In the Dockerfile, proper permissions in directories were intended to be set in the install commands that are run when setting up the directories. But those directories are then copied using the COPY instruction.
With the COPY instruction, all files and directories copied from the build context are created with a UID and GID of 0 unless the --chown flag specifies a given username, groupname, or UID/GID combination to request specific ownership of the copied content.
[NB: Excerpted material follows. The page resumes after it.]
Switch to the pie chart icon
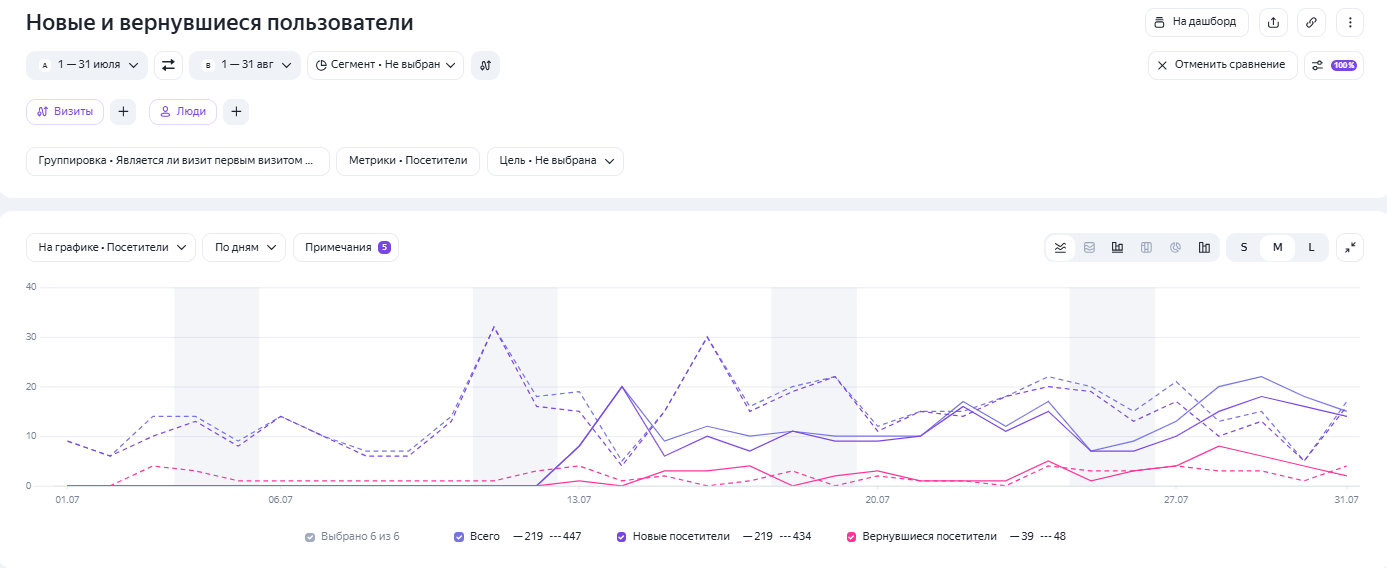 tap(1176, 248)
This PR fixes the Dockerfile to use --chown and --chmod flags in the COPY instructions to set the permissions.

Fixes #4903.
Supersedes #4871.

[maxlambrecht]

I've seen that several test suites currently create workload entries using the selector "unix:uid:0":

• ghostunnel-federation
• join-token
• envoy-sds-v3-spiffe-auth

Should we also update these to use a "unix:uid:1000"?

[amartinezfayo]

Should we also update these to use a "unix:uid:1000"?
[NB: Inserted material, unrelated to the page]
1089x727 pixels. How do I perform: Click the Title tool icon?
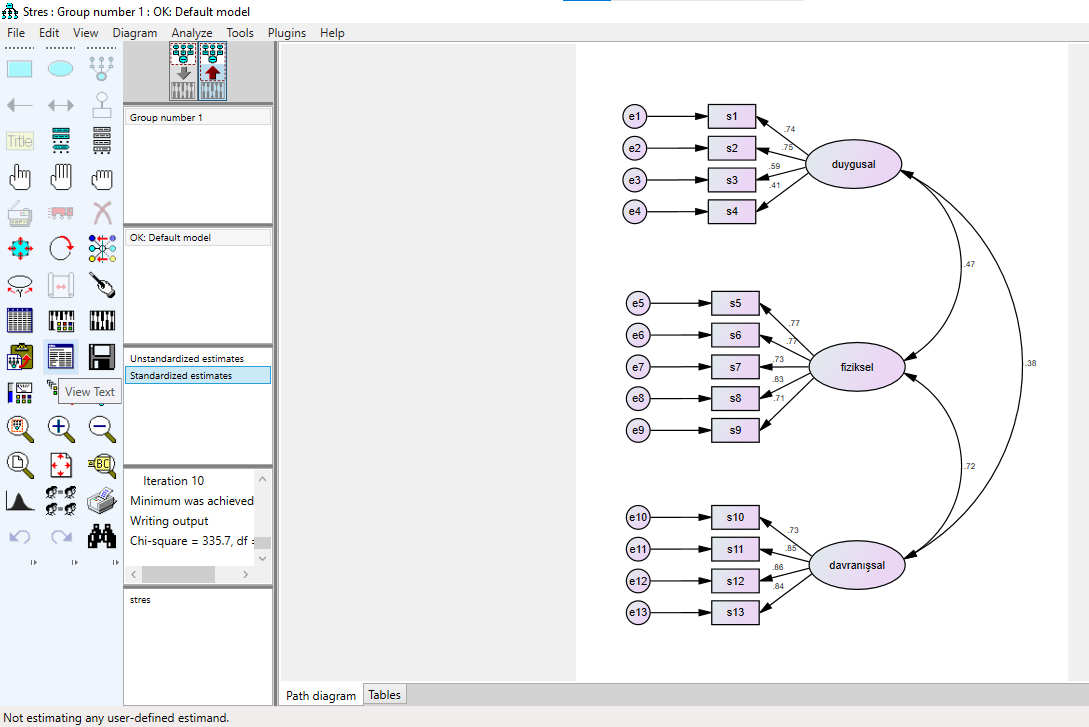[x=20, y=141]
Thank you for the observation, @maxlambrecht. Yes, I've already added a commit to have that fixed.
Unfortunately, there are still errors caused by "permission denied" issues that I'm looking into.

[maxlambrecht]

Could we use separate stages for creating the directories and then apply the permissions when they are copied to the final images? Something like this:

# Setting up SPIRE Server directories
FROM alpine as prep-server
RUN mkdir -p /opt/spire/bin \
    /etc/spire/server \
    /run/spire/server/private \
    /tmp/spire-server/private \
    /var/lib/spire/server

# Setting up SPIRE Agent directories
FROM alpine as prep-agent
RUN mkdir -p /opt/spire/bin \
    /etc/spire/agent \
    /run/spire/agent/public \
    /tmp/spire-agent/public \
    /var/lib/spire/agent

# SPIRE Server
FROM spire-base AS spire-server
ARG spireuid=1000
ARG spiregid=1000
USER ${spireuid}:${spiregid}
COPY --link --from=prep-server --chown=${spireuid}:${spiregid} --chmod=755 / /
COPY --link --from=builder --chown=${spireuid}:${spiregid} --chmod=755 /spire/bin/static/spire-server /opt/spire/bin/
ENTRYPOINT ["/opt/spire/bin/spire-server", "run"]
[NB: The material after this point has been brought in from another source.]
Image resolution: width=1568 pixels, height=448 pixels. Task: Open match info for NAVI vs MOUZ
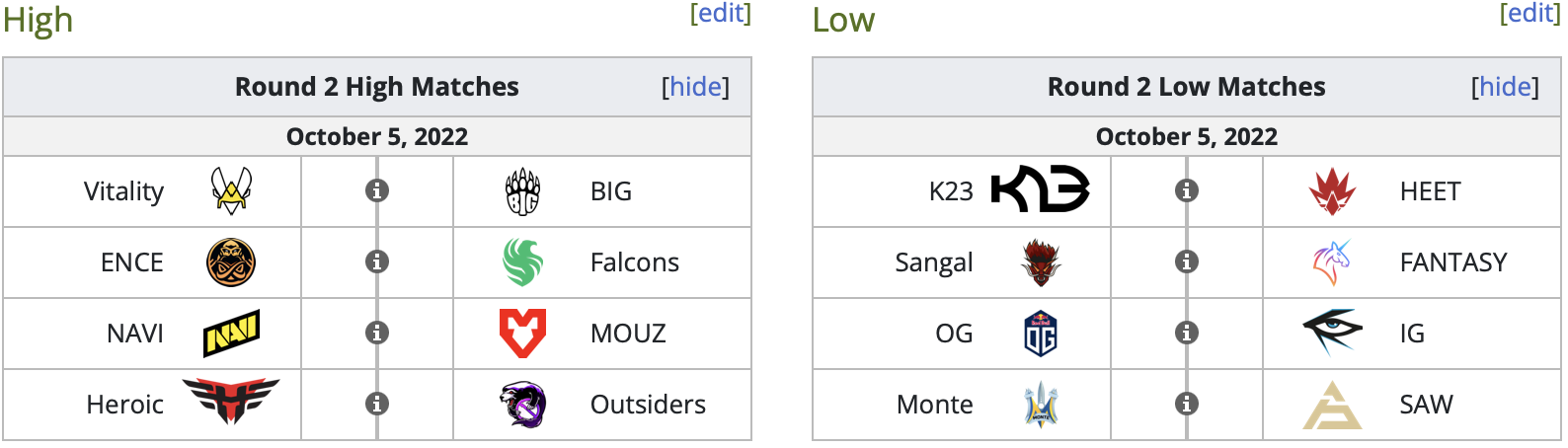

# Similar configuration for SPIRE Agent

[maxlambrecht]

Also spire-base could be just:

FROM --platform=${BUILDPLATFORM} scratch AS spire-base
COPY --link --from=builder --chown=root:root --chmod=755 /etc/ssl/certs/ca-certificates.crt /etc/ssl/certs/
WORKDIR /opt/spire

[amartinezfayo]

Thank you @maxlambrecht for the suggestions, I think that they make sense.
I've updated the Dockerfile accordingly.

[maxlambrecht]

I noticed that my earlier suggestion would include the entire alpine filesystem in our final image, which isn't ideal. Here's an optimized approach:

FROM alpine as prep-server
RUN mkdir -p /spire/opt/spire/bin \
             /spire/etc/spire/server \
             /spire/run/spire/server/private \
             /spire/tmp/spire-server/private \
             /spire/var/lib/spire/server

We should only copy the /spire directory:

COPY --link --from=prep-server --chown=${spireuid}:${spiregid} --chmod=755 /spire /

[amartinezfayo]

Oh right. Yeah, I thought about that at some point and then didn't check it properly.
Thanks again for the suggestions!

[maxlambrecht]

LGTM!

[rturner3]

Why does only this one test need to run as root to create the socket directory? Could this be avoided with a config change in the test?

[amartinezfayo]

This is needed because we use a hostPath volume to share the socket for the Workload API. I've moved the securityContext field to affect the spire-agent container only.

[azdagron]

Closing this for now. We can re-open and merge after 1.9.3 ships.